● **Document extract**
The Practice of Gratitude: Part 1
We purchased a house needing tons of work during my fourth pregnancy. As moving day approached, the doctor placed me on partial bed rest. It was a stressful time: moving preparations, finishing our home school year, caring for my boys and the little one inside me. Life found me tired, overwhelmed, and huge. Not the epitome of a grateful human.
Cheating on the doctor’s orders one morning, the boys and I snuck to Trader Joe’s. My blood pressure began to boil as we shopped. My brood behaved badly. Instead of helping me as planned, they argued. Then, when not arguing, two of them made gun and burp sounds while the one in the cart barked like a dog at full decibel.
I walked away from our cart o’ fun to a small corner of the small store. As a mental breakdown took place in my head, I wondered: Why did I ever have kids? Why were my kids the naughtiest children ever? Was I CRAZY in having another one? Why hadn’t God just given me one little girl as my plan had been? How was I going to handle an eternity of listening to burp and gun sounds?
Once I semi-got a grip, I turned around and there standing next to my cart talking to the boys was my friend. My infertile friend.
Poor thing, I unloaded on her. As I spoke, her eyes clouded, while she listened sweetly. She then replied, “Kris, I know you are hormonal and tired. The boys are challenging. But think about this: I wish I had your life. I just want one child and you have four.”

● **Records taken from a collection**
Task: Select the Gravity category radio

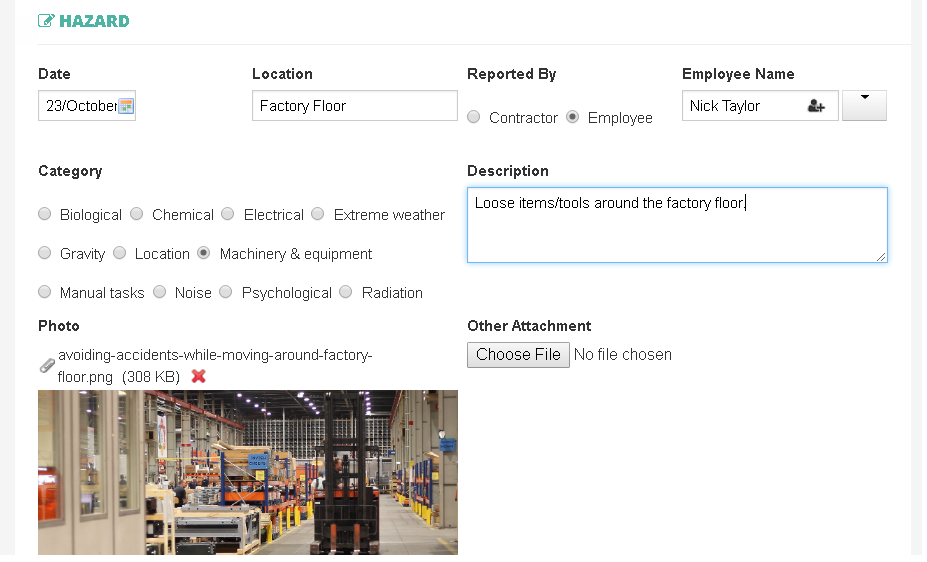Action: coord(45,253)
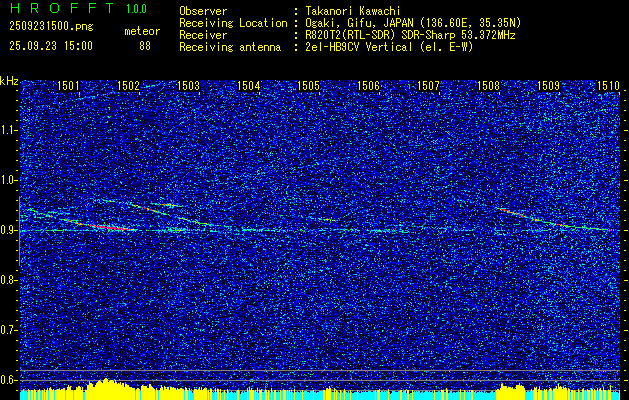
Task: Click the 1501 time marker
Action: [68, 86]
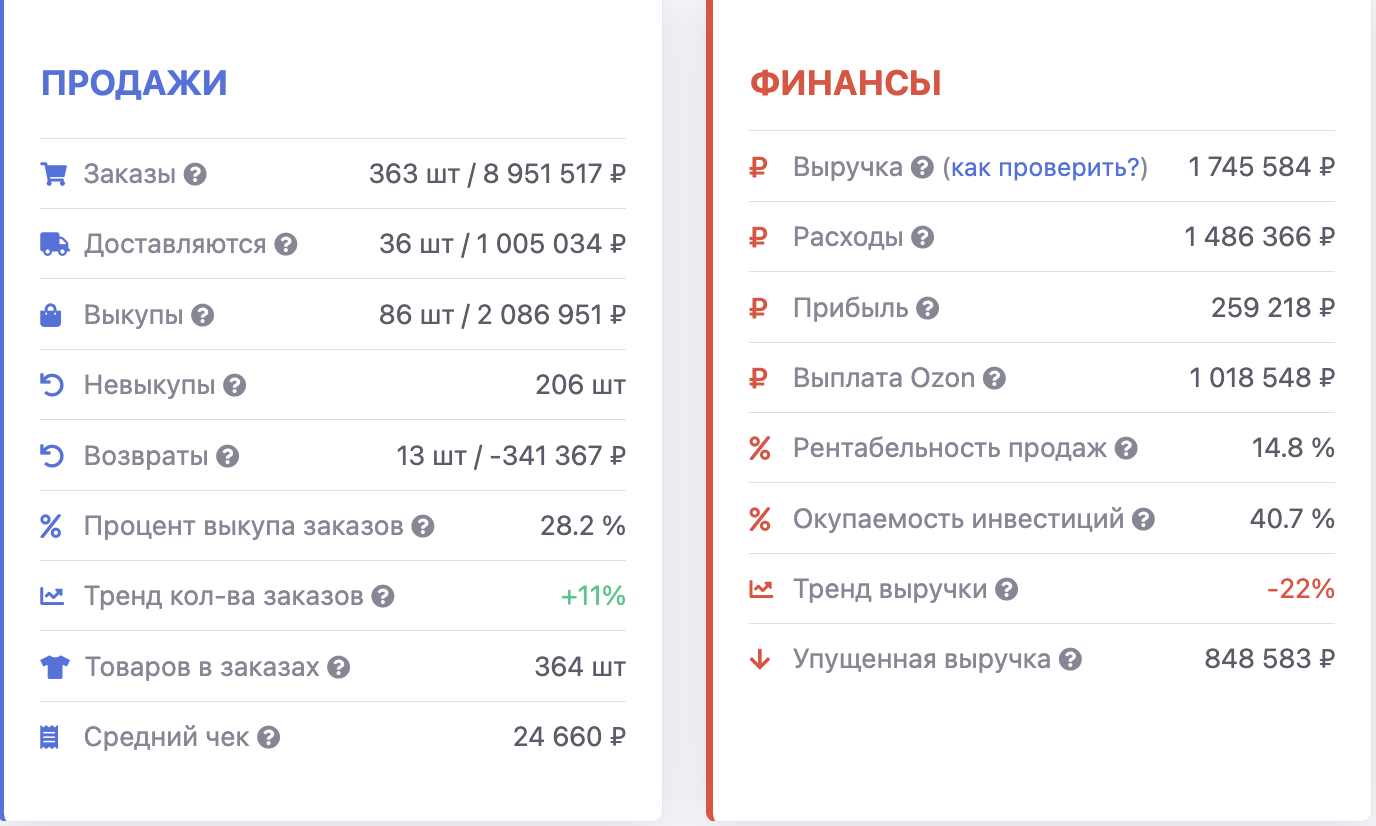
Task: Click the question mark next to Выкупы
Action: [x=203, y=316]
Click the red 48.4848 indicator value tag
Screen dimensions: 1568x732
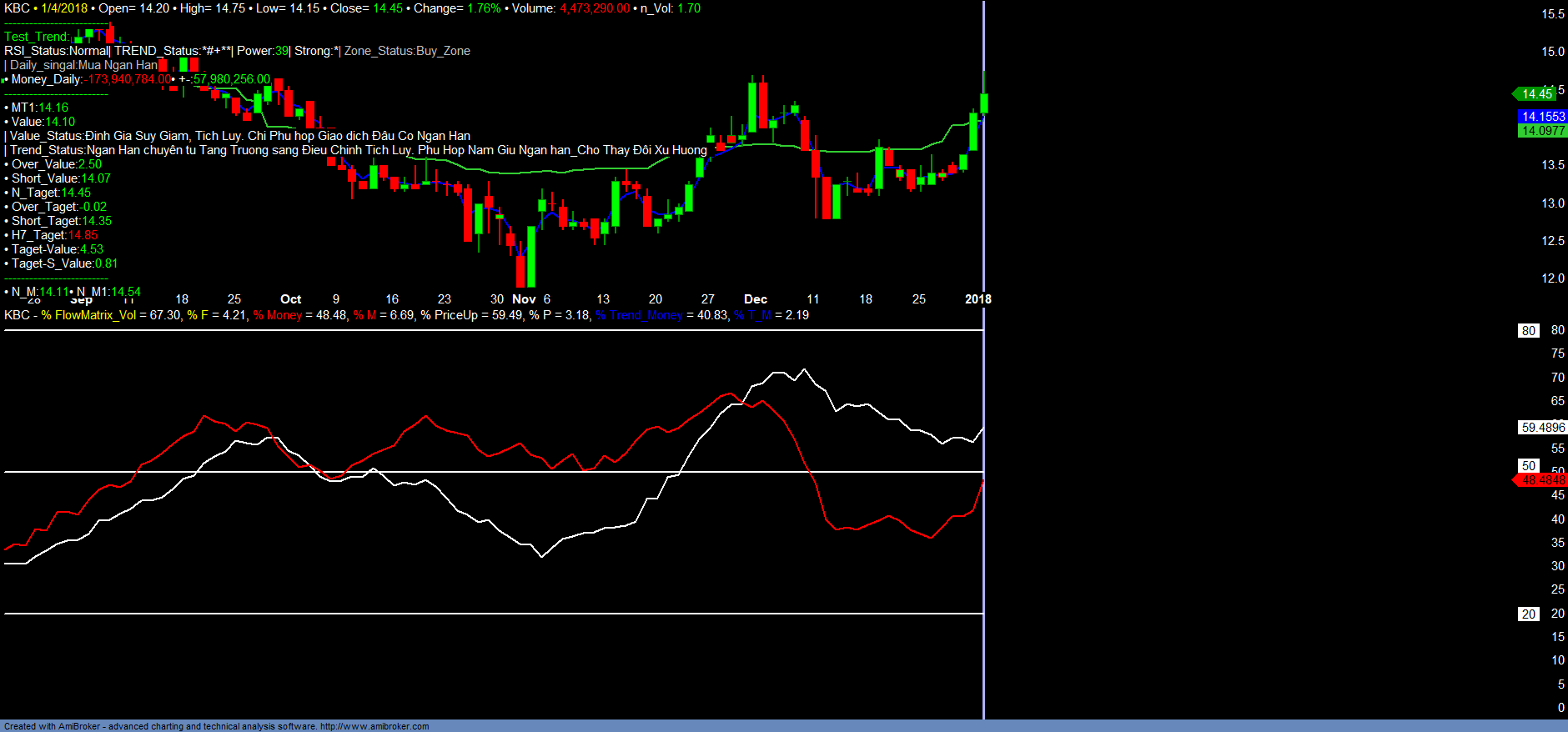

● **List of tasks**
a – In the gratitude post, which store did the writer sneak to with the boys despite the doctor's orders?
b – Write out the passage of the gratitude post from "The Practice of" up to and including "a grateful human.".
The data come from a separate source and are unrelated to the gratitude post.

● **Correct answers**
a – Trader Joe's

b –
The Practice of Gratitude: Part 1
We purchased a house needing tons of work during my fourth pregnancy. As moving day approached, the doctor placed me on partial bed rest. It was a stressful time: moving preparations, finishing our home school year, caring for my boys and the little one inside me. Life found me tired, overwhelmed, and huge. Not the epitome of a grateful human.